On a par ailleurs déjà vu plusieurs locataires préférer se contenter d’une délicate attention pendant les travaux (bouquet de fleurs ou bonne bouteille) plutôt qu’une réduction de loyer, mais c’est plutôt rare qu’un régie y pense.

En revanche, ce qui apparaît critiquable, c’est le montant de la réduction de loyer annoncée : en effet, un demi-mois de loyer de réduction sur une durée de nuisances de 15 mois, ne représente qu’une réduction moyenne de 3,3% par mois.

Ce pourcentage est largement inférieur à ce que prévoit la jurisprudence en la matière, puisque les tribunaux accordent en général 15% de réduction de loyer pour un chantier qui ne touche que l’immeuble et pas l’intérieur des appartements.

Cela correspond donc à 2,25 loyers d’indemnité au lieu de 0,5, étant précisé que cette réduction est calculée sur le loyer net, sans les provisions pour chauffage et eau chaude.

La locataire doit donc demander cette réduction de loyer à sa régie une fois que les nuisances seront terminées.
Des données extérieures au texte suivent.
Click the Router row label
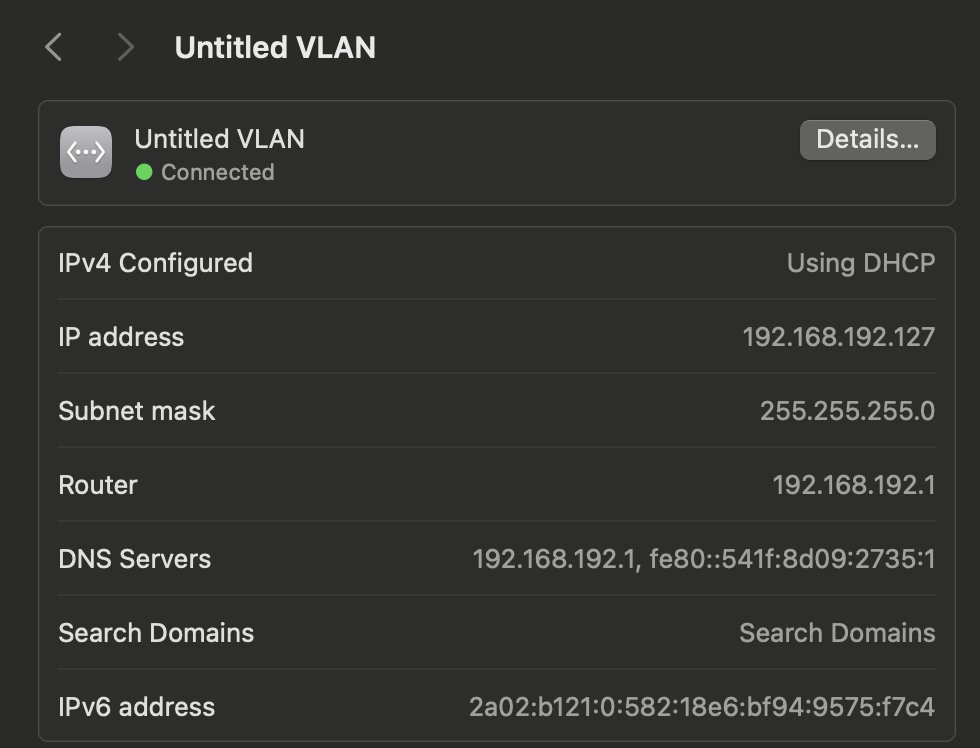Viewport: 980px width, 748px height. click(x=98, y=485)
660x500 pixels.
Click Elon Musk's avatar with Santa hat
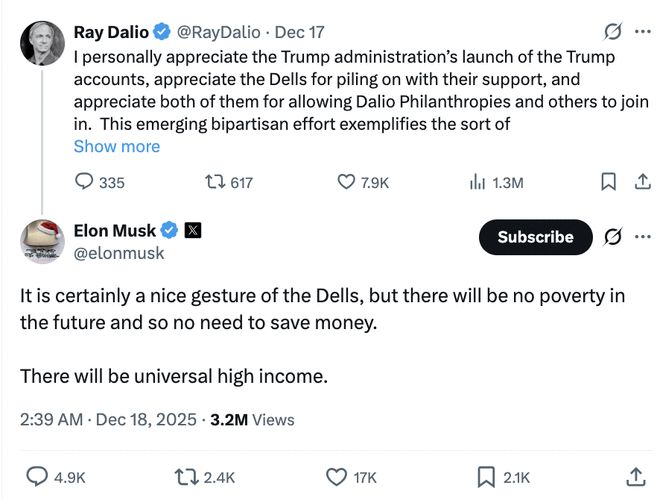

En cas de désaccord, la locataire devra saisir la Commission de Conciliation en matière de Baux et Loyers (la procédure est gratuite).

Dans cette optique il est important que les locataires tiennent un journal chronologique des nuisances subies et qu’ils conservent le plus de preuves possible (photos, circulaires d’annonce de travaux, …). Il est aussi important de signaler à la régie par écrit (un courriel suffit) toutes les nuisances extraordinaires, tels que dépassement des horaires de chantier.